▶ What is being asked: Rewrite the records below so that every "computer-use agent" becomes "desktop agent", leaving everything else unchanged.

___ Data lines

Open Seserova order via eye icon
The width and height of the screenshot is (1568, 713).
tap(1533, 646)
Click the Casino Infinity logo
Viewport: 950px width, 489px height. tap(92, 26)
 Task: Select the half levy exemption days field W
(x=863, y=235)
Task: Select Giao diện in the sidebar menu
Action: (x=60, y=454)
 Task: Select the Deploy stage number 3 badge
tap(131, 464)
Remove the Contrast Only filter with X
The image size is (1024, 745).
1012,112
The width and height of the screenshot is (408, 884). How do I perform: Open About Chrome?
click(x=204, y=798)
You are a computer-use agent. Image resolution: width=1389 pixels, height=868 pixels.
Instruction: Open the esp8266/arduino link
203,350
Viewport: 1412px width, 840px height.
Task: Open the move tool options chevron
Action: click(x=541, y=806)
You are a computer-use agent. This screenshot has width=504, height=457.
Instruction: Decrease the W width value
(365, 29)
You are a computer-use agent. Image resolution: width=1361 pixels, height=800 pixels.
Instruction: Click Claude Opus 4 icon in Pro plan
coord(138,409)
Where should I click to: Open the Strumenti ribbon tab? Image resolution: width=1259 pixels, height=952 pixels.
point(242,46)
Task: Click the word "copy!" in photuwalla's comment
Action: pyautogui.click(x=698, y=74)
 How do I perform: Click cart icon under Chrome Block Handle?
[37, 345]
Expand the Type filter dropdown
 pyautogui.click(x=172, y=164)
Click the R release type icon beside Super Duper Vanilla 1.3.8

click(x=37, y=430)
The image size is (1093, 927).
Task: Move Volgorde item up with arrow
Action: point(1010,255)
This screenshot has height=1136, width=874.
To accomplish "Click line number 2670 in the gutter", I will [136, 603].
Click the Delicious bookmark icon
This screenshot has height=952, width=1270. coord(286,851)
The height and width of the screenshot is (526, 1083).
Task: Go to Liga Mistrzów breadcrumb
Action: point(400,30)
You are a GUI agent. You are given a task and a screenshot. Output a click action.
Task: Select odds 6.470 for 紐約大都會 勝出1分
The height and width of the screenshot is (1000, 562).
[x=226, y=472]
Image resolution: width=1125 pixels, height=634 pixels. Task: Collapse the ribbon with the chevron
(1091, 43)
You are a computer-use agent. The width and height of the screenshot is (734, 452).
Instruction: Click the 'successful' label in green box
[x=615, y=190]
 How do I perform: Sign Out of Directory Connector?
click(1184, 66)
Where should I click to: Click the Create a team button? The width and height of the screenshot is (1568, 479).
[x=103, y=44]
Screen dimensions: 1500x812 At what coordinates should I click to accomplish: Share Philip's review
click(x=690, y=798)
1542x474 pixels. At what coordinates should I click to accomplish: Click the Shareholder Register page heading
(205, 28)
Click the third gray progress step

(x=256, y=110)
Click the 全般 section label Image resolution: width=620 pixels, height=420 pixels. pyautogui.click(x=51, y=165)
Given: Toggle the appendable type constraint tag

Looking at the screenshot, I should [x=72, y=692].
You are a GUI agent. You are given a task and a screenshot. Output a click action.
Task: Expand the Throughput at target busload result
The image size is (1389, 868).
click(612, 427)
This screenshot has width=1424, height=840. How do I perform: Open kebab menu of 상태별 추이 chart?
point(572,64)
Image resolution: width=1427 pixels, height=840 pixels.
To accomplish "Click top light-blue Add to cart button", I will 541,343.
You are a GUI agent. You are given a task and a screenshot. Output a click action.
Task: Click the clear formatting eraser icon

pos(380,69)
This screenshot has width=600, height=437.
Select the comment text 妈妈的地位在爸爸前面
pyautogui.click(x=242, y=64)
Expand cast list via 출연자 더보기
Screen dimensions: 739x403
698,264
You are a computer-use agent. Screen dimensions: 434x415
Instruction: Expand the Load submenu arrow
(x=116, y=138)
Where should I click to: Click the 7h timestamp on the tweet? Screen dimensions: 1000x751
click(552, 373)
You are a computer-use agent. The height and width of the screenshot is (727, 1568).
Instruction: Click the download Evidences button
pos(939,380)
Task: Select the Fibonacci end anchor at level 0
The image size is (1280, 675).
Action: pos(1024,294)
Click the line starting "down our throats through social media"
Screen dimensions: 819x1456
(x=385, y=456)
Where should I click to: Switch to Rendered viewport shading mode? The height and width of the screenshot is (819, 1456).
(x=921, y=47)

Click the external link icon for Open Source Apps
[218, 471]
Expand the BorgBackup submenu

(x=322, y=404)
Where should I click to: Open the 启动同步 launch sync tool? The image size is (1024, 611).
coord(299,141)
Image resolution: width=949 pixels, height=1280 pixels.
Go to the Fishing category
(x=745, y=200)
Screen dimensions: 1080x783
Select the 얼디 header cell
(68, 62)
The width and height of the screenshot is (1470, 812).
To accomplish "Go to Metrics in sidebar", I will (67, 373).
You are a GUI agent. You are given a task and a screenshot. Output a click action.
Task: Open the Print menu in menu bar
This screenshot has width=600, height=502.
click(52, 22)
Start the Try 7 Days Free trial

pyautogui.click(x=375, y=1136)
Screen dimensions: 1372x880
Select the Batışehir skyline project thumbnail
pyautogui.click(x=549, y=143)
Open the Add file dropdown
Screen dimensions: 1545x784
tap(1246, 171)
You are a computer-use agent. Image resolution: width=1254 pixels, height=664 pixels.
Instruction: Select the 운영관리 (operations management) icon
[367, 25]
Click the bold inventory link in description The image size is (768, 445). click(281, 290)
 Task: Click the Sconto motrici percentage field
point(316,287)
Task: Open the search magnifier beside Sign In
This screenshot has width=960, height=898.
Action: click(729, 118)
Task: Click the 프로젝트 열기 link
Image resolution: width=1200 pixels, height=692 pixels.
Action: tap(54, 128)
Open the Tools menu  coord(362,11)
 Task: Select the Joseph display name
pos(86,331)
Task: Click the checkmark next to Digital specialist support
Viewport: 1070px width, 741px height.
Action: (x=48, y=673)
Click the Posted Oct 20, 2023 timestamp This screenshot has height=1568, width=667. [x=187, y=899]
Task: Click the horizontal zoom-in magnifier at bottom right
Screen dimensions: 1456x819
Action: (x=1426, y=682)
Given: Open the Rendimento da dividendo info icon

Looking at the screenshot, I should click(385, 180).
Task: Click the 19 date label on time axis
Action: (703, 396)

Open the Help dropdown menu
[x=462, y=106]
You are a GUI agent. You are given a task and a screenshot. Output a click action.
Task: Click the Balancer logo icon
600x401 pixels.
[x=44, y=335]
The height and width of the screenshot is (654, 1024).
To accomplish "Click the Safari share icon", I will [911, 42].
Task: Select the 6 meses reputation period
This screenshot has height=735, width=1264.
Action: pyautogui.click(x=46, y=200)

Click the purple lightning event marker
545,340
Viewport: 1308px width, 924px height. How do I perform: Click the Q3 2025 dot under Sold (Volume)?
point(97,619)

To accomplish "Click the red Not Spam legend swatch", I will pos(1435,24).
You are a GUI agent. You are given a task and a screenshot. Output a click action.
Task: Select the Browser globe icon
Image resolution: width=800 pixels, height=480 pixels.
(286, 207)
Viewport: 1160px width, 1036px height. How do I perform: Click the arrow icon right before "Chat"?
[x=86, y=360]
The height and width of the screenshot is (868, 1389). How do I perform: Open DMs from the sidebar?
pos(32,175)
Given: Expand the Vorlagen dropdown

______

▶ Response:
Open Seserova order via eye icon
The width and height of the screenshot is (1568, 713).
tap(1533, 646)
Click the Casino Infinity logo
Viewport: 950px width, 489px height. tap(92, 26)
 Task: Select the half levy exemption days field W
(x=863, y=235)
Task: Select Giao diện in the sidebar menu
Action: (x=60, y=454)
 Task: Select the Deploy stage number 3 badge
tap(131, 464)
Remove the Contrast Only filter with X
The image size is (1024, 745).
1012,112
The width and height of the screenshot is (408, 884). How do I perform: Open About Chrome?
click(x=204, y=798)
You are a desktop agent. Image resolution: width=1389 pixels, height=868 pixels.
Instruction: Open the esp8266/arduino link
203,350
Viewport: 1412px width, 840px height.
Task: Open the move tool options chevron
Action: click(x=541, y=806)
You are a desktop agent. This screenshot has width=504, height=457.
Instruction: Decrease the W width value
(365, 29)
You are a desktop agent. Image resolution: width=1361 pixels, height=800 pixels.
Instruction: Click Claude Opus 4 icon in Pro plan
coord(138,409)
Where should I click to: Open the Strumenti ribbon tab? Image resolution: width=1259 pixels, height=952 pixels.
point(242,46)
Task: Click the word "copy!" in photuwalla's comment
Action: pyautogui.click(x=698, y=74)
 How do I perform: Click cart icon under Chrome Block Handle?
[37, 345]
Expand the Type filter dropdown
 pyautogui.click(x=172, y=164)
Click the R release type icon beside Super Duper Vanilla 1.3.8

click(x=37, y=430)
The image size is (1093, 927).
Task: Move Volgorde item up with arrow
Action: point(1010,255)
This screenshot has height=1136, width=874.
To accomplish "Click line number 2670 in the gutter", I will [136, 603].
Click the Delicious bookmark icon
This screenshot has height=952, width=1270. coord(286,851)
The height and width of the screenshot is (526, 1083).
Task: Go to Liga Mistrzów breadcrumb
Action: point(400,30)
You are a GUI agent. You are given a task and a screenshot. Output a click action.
Task: Select odds 6.470 for 紐約大都會 勝出1分
The height and width of the screenshot is (1000, 562).
[x=226, y=472]
Image resolution: width=1125 pixels, height=634 pixels. Task: Collapse the ribbon with the chevron
(1091, 43)
You are a desktop agent. The width and height of the screenshot is (734, 452).
Instruction: Click the 'successful' label in green box
[x=615, y=190]
 How do I perform: Sign Out of Directory Connector?
click(1184, 66)
Where should I click to: Click the Create a team button? The width and height of the screenshot is (1568, 479).
[x=103, y=44]
Screen dimensions: 1500x812 At what coordinates should I click to accomplish: Share Philip's review
click(x=690, y=798)
1542x474 pixels. At what coordinates should I click to accomplish: Click the Shareholder Register page heading
(205, 28)
Click the third gray progress step

(x=256, y=110)
Click the 全般 section label Image resolution: width=620 pixels, height=420 pixels. pyautogui.click(x=51, y=165)
Given: Toggle the appendable type constraint tag

Looking at the screenshot, I should [x=72, y=692].
You are a GUI agent. You are given a task and a screenshot. Output a click action.
Task: Expand the Throughput at target busload result
The image size is (1389, 868).
click(612, 427)
This screenshot has width=1424, height=840. How do I perform: Open kebab menu of 상태별 추이 chart?
point(572,64)
Image resolution: width=1427 pixels, height=840 pixels.
To accomplish "Click top light-blue Add to cart button", I will 541,343.
You are a GUI agent. You are given a task and a screenshot. Output a click action.
Task: Click the clear formatting eraser icon

pos(380,69)
This screenshot has width=600, height=437.
Select the comment text 妈妈的地位在爸爸前面
pyautogui.click(x=242, y=64)
Expand cast list via 출연자 더보기
Screen dimensions: 739x403
698,264
You are a desktop agent. Screen dimensions: 434x415
Instruction: Expand the Load submenu arrow
(x=116, y=138)
Where should I click to: Click the 7h timestamp on the tweet? Screen dimensions: 1000x751
click(552, 373)
You are a desktop agent. The height and width of the screenshot is (727, 1568).
Instruction: Click the download Evidences button
pos(939,380)
Task: Select the Fibonacci end anchor at level 0
The image size is (1280, 675).
Action: pos(1024,294)
Click the line starting "down our throats through social media"
Screen dimensions: 819x1456
(x=385, y=456)
Where should I click to: Switch to Rendered viewport shading mode? The height and width of the screenshot is (819, 1456).
(x=921, y=47)

Click the external link icon for Open Source Apps
[218, 471]
Expand the BorgBackup submenu

(x=322, y=404)
Where should I click to: Open the 启动同步 launch sync tool? The image size is (1024, 611).
coord(299,141)
Image resolution: width=949 pixels, height=1280 pixels.
Go to the Fishing category
(x=745, y=200)
Screen dimensions: 1080x783
Select the 얼디 header cell
(68, 62)
The width and height of the screenshot is (1470, 812).
To accomplish "Go to Metrics in sidebar", I will (67, 373).
You are a GUI agent. You are given a task and a screenshot. Output a click action.
Task: Open the Print menu in menu bar
This screenshot has width=600, height=502.
click(52, 22)
Start the Try 7 Days Free trial

pyautogui.click(x=375, y=1136)
Screen dimensions: 1372x880
Select the Batışehir skyline project thumbnail
pyautogui.click(x=549, y=143)
Open the Add file dropdown
Screen dimensions: 1545x784
tap(1246, 171)
You are a desktop agent. Image resolution: width=1254 pixels, height=664 pixels.
Instruction: Select the 운영관리 (operations management) icon
[367, 25]
Click the bold inventory link in description The image size is (768, 445). click(281, 290)
 Task: Click the Sconto motrici percentage field
point(316,287)
Task: Open the search magnifier beside Sign In
This screenshot has width=960, height=898.
Action: click(729, 118)
Task: Click the 프로젝트 열기 link
Image resolution: width=1200 pixels, height=692 pixels.
Action: tap(54, 128)
Open the Tools menu  coord(362,11)
 Task: Select the Joseph display name
pos(86,331)
Task: Click the checkmark next to Digital specialist support
Viewport: 1070px width, 741px height.
Action: (x=48, y=673)
Click the Posted Oct 20, 2023 timestamp This screenshot has height=1568, width=667. [x=187, y=899]
Task: Click the horizontal zoom-in magnifier at bottom right
Screen dimensions: 1456x819
Action: (x=1426, y=682)
Given: Open the Rendimento da dividendo info icon

Looking at the screenshot, I should click(385, 180).
Task: Click the 19 date label on time axis
Action: (703, 396)

Open the Help dropdown menu
[x=462, y=106]
You are a GUI agent. You are given a task and a screenshot. Output a click action.
Task: Click the Balancer logo icon
600x401 pixels.
[x=44, y=335]
The height and width of the screenshot is (654, 1024).
To accomplish "Click the Safari share icon", I will [911, 42].
Task: Select the 6 meses reputation period
This screenshot has height=735, width=1264.
Action: pyautogui.click(x=46, y=200)

Click the purple lightning event marker
545,340
Viewport: 1308px width, 924px height. How do I perform: Click the Q3 2025 dot under Sold (Volume)?
point(97,619)

To accomplish "Click the red Not Spam legend swatch", I will pos(1435,24).
You are a GUI agent. You are given a task and a screenshot. Output a click action.
Task: Select the Browser globe icon
Image resolution: width=800 pixels, height=480 pixels.
(286, 207)
Viewport: 1160px width, 1036px height. How do I perform: Click the arrow icon right before "Chat"?
[x=86, y=360]
The height and width of the screenshot is (868, 1389). How do I perform: Open DMs from the sidebar?
pos(32,175)
Given: Expand the Vorlagen dropdown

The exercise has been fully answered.